Description of the task:
Beginning with the first line, transcribe the entries below exactly through the line containing "Task: Open cpuz desktop shortcut icon", inclusive.

Material to process:

+ + + + + + +

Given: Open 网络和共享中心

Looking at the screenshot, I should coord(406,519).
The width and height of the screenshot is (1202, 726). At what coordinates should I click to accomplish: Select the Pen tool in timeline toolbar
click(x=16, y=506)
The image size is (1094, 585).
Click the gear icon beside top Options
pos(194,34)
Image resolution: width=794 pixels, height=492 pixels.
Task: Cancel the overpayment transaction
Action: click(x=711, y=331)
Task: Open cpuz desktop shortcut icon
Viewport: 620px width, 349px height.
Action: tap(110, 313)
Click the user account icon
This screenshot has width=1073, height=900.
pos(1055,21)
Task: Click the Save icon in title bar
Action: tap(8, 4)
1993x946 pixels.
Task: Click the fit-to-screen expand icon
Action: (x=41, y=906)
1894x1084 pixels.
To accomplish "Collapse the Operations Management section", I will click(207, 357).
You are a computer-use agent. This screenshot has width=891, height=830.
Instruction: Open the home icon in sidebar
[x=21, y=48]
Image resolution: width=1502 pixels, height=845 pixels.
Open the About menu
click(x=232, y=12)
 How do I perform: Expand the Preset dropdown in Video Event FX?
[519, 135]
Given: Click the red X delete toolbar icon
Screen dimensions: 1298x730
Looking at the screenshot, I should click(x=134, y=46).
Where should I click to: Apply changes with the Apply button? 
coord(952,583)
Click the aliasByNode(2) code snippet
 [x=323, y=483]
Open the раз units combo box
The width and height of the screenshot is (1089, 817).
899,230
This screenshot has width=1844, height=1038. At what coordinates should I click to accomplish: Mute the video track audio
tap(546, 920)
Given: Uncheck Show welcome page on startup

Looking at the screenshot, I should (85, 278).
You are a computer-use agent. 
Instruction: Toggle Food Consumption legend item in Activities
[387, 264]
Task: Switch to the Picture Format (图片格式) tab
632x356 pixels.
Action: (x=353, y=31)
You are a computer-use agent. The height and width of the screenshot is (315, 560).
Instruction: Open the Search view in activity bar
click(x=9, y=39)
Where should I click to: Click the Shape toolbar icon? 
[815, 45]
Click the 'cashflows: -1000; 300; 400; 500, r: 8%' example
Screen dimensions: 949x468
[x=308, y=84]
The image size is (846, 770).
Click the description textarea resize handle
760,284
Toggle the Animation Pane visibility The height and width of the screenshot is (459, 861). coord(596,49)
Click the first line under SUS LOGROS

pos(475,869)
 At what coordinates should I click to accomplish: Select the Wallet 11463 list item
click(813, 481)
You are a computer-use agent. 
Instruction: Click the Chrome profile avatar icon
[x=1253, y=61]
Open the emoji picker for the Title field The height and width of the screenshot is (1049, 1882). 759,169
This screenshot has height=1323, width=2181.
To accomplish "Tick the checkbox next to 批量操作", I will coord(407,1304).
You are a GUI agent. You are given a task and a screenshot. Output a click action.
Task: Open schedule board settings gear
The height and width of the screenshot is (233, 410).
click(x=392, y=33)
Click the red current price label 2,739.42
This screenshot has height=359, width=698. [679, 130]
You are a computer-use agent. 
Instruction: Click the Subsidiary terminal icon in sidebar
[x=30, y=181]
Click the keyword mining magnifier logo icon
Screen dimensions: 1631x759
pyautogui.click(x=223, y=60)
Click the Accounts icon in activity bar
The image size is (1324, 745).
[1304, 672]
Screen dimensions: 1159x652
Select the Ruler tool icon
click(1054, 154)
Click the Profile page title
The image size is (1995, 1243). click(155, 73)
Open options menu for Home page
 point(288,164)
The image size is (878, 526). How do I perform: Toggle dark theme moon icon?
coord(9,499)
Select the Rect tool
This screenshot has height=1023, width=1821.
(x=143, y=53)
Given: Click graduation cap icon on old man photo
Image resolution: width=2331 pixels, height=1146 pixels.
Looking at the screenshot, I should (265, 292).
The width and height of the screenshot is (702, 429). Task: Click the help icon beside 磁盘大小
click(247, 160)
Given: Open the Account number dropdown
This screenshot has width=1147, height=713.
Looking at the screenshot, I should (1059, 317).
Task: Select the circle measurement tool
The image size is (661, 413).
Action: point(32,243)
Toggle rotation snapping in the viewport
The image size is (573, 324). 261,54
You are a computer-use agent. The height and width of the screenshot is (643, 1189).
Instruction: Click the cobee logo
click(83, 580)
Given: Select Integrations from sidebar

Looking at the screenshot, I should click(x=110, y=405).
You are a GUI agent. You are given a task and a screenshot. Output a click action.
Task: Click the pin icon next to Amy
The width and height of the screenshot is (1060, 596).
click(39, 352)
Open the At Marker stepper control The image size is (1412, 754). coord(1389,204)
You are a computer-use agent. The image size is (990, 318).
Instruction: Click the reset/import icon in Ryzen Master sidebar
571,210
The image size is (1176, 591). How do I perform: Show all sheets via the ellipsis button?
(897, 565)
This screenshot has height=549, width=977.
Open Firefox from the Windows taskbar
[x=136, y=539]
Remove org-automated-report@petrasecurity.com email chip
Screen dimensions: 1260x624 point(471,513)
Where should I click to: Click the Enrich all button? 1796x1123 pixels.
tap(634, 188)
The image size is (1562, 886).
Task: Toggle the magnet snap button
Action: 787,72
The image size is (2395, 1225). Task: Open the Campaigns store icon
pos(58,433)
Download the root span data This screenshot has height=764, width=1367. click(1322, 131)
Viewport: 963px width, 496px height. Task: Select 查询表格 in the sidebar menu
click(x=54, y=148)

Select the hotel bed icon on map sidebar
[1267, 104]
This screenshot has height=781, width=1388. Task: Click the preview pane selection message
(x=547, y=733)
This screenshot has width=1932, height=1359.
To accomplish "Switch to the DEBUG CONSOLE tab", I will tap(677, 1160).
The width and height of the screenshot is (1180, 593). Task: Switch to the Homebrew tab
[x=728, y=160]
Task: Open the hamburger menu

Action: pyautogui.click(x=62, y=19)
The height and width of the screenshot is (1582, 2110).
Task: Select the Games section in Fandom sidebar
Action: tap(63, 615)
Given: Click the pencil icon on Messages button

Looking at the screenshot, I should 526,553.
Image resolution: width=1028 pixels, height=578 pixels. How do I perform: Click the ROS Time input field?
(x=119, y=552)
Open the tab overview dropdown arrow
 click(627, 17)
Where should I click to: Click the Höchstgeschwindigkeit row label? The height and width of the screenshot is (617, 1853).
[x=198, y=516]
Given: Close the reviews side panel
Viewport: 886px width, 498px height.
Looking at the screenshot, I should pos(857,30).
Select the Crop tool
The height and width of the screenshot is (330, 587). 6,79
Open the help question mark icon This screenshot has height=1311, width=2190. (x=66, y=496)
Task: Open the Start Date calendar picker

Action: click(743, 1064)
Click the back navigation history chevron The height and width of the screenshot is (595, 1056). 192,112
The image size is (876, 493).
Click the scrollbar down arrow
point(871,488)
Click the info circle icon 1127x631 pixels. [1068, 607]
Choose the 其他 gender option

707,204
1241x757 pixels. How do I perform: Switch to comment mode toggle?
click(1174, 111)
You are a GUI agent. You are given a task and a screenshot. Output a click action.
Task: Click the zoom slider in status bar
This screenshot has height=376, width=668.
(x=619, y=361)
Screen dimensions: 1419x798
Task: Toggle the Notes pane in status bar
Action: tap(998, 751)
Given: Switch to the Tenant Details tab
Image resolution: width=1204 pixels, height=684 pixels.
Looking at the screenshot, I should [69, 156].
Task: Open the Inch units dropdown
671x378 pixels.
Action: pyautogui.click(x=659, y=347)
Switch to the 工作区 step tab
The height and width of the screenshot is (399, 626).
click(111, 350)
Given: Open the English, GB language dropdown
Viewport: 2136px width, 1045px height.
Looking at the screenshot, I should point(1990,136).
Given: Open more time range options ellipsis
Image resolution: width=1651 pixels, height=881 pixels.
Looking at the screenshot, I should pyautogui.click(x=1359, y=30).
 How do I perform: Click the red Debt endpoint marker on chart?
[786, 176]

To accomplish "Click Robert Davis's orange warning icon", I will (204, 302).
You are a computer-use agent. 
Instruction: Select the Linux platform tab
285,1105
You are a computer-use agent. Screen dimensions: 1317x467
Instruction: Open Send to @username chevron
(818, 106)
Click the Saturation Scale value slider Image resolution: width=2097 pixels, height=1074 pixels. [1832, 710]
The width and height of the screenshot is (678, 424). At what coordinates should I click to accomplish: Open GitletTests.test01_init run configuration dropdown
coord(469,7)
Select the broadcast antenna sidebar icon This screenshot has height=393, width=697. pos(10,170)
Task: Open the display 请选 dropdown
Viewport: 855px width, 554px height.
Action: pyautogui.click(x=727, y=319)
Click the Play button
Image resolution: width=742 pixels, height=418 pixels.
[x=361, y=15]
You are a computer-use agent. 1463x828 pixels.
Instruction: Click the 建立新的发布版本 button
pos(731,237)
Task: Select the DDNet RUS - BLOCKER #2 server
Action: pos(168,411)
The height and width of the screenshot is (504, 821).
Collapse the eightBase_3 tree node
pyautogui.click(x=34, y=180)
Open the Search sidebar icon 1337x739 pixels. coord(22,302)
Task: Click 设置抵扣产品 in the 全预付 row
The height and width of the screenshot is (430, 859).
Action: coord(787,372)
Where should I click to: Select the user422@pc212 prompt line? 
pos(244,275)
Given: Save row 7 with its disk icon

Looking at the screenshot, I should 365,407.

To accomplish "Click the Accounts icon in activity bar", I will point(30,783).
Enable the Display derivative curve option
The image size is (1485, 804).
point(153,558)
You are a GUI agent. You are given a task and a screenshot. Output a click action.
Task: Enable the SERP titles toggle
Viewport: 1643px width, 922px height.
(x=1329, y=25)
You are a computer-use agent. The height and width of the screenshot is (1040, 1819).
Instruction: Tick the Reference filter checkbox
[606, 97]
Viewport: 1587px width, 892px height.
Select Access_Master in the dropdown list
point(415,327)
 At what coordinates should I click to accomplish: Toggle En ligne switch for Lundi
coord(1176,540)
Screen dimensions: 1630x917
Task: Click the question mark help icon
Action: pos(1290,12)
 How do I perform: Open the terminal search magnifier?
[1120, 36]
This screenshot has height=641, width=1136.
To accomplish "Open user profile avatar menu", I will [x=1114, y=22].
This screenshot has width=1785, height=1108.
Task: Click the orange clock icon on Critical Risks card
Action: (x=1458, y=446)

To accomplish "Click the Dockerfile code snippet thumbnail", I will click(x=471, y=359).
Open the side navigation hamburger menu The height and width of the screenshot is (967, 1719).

+ + + + + + +

Completed task:
Given: Open 网络和共享中心

Looking at the screenshot, I should coord(406,519).
The width and height of the screenshot is (1202, 726). At what coordinates should I click to accomplish: Select the Pen tool in timeline toolbar
click(x=16, y=506)
The image size is (1094, 585).
Click the gear icon beside top Options
pos(194,34)
Image resolution: width=794 pixels, height=492 pixels.
Task: Cancel the overpayment transaction
Action: click(x=711, y=331)
Task: Open cpuz desktop shortcut icon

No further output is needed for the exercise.